Hospice deals with patients believed to be within six months of death. Albo and other hospice employees work with the dying to make sure they’re prepared for life’s last step and help family members with the loss.
Often clients are in awe to learn that a stranger has knitted them a shawl and prayed over every stitch. The shawls are presented with a small card disclosing the first name of the knitter and explaining the gift’s intent. The shawl also comes with a prayer:
“In happy times, praise God.
In difficult times, seek God
In quiet moments, worship God.
In painful moments, trust God.
Every moment, thank God.”
Albo has seen grown men wrap themselves in the knitted throws and rarely remove the gifts until life’s end. The knitters hold their arms out wide and measure wrist to wrist to get the correct measurement for a comfortable size.
Cancer patients bundle up in the shawls to ease the endless chill of chemotherapy. In many cases, the shawls are placed in caskets when their warmth is no longer needed. At least one other group knits prayer shawls. Oncology patients at Sacred Heart Medical Center receive shawls from the First Assembly of God Church.

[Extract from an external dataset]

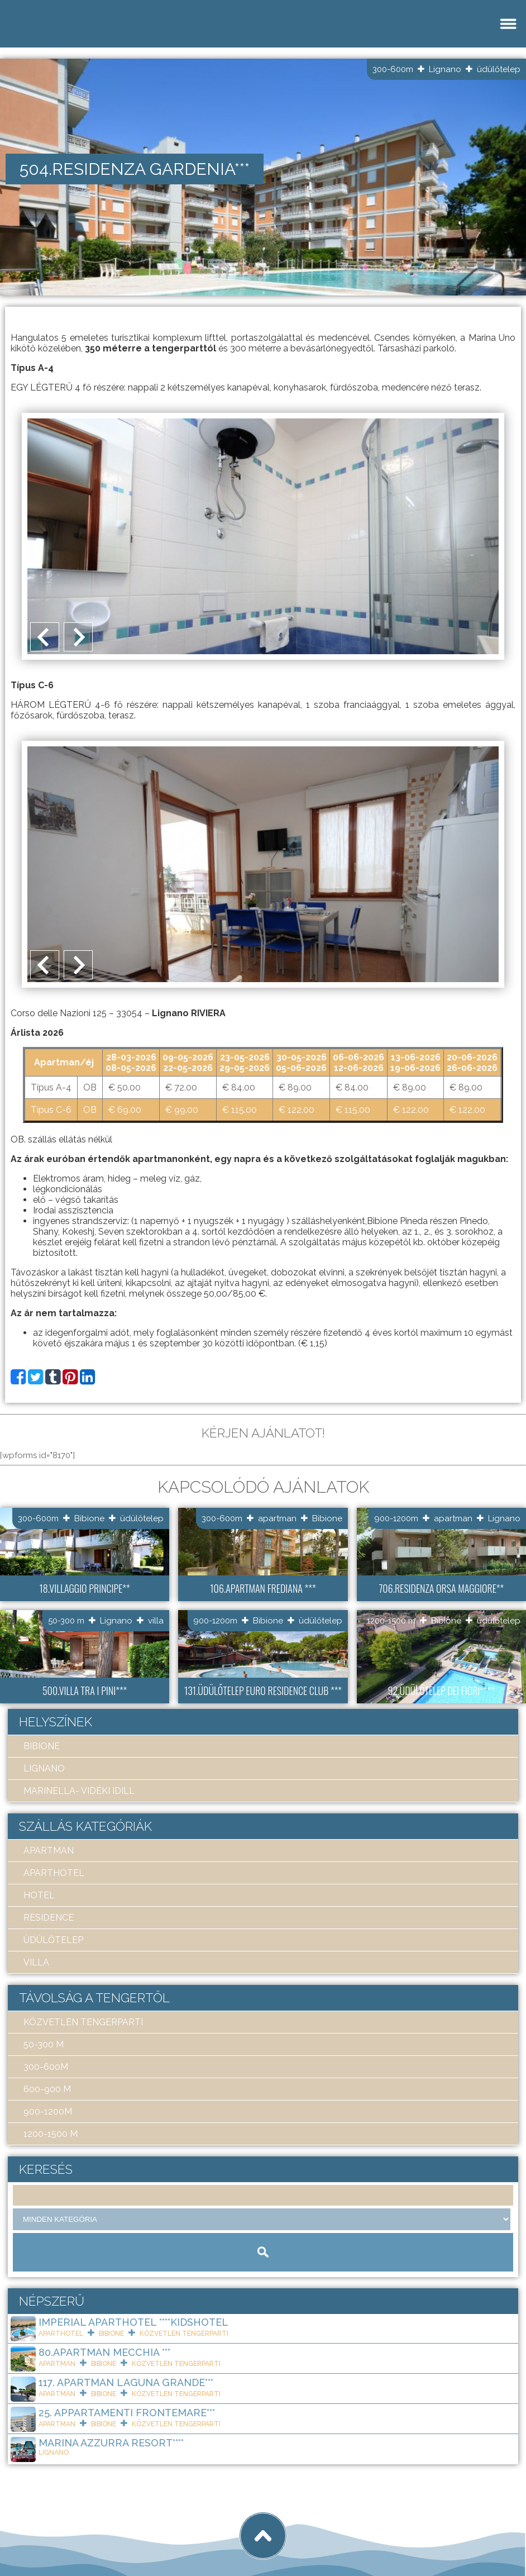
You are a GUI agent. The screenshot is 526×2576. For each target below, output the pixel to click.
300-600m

At St. Mary’s, as the knitting circle’s discussion turns to shawl candidates, nearly every woman at the table mentions someone deserving. Bess Routt suggests an in-law with health problems in the Southwest. Alma Belisle names an older St. Mary’s parishioner and no sooner does she get out the words when another knitter mentions that the parishioner’s wife also is not doing well.
Two shawls could be in order, the women agreed. In the quiet crush of knotted yarn and clicking needles, they moved on.